Marquess of Montrose & the Civil War

His name may not be as well known as that of Robert the Bruce and William Wallace - but James Graham, Earl of Montrose, was one of the greatest heroes Scotland has ever produced.

Like the Bruce and Wallace, Montrose was a brilliant strategist and fearless fighter who had the gift of being able to inspire his men on to dazzling victories.

The greatest difference was that while Scotland's two great medieval warriors were patriots who fought exclusively for their country, Montrose fought for his king and the royalist cause of the Stewart monarchs.

James Graham's campaigns on behalf of Charles I were so remarkable that they gave heart to Royalists right across Britain who were fighting the parliamentarian forces in the Civil War.

In Scotland, Montrose's enemies were the Covenantors - the Scots who had signed the National Covenant of 1638 in an attempt to protect the Reformed Calvinist faith against King Charles's attempts to impose an English and Anglican form of worship on Scotland.

In theory, Montrose should have been beaten at virtually every turn. Instead, he fought so cleverly and with such determination that he routed his enemies and claimed slices of Scotland for the king time after time.

By the time the Civil War started in England, Montrose has been made a marquis and officially appointed as the King's Lieutenant in Scotland. As well as his own cunning, he also had a major advantage in that he had the support of the brilliant Alastair MacDonald of Colonsay, who came originally from Ireland and was also known as Coll Keitach. In 1644, with only 2200 men, the pair captured Dumfries from the Covenantors and then went on to seize the Northumberland town of Morpeth.

Montrose won an even more spectacular victory later that year when he routed the Covenanting army at Tibbermore near Perth. He still had less than 3000 men, while his enemy had more than twice that number.
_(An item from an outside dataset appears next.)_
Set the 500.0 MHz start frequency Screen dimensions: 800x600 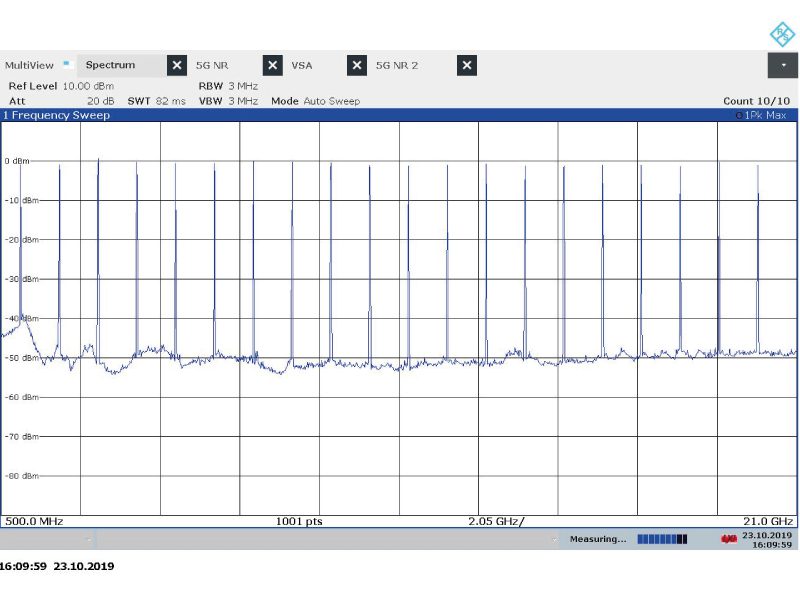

Most of Montrose's troops came from the Highlands, and they went home after helping to win the battle at Tibbermore. Montrose, however, pressed on and moved north. By the time he reached Aberdeen, he had just 1500 men.

This, however, did not put him off a further fight. Once again, he took on a vastly superior Covenanting army and once again he won. He took Aberdeen, where he was able to obtain reinforcements and prepare himself for further battle.

By now, Montrose felt confident enough to try and strike at the very heart of the enemy. He decided to take on Archibald Campbell, the fiercely Calvinist Earl of Argyll, on his own territory in the mountainous stronghold of Inveraray.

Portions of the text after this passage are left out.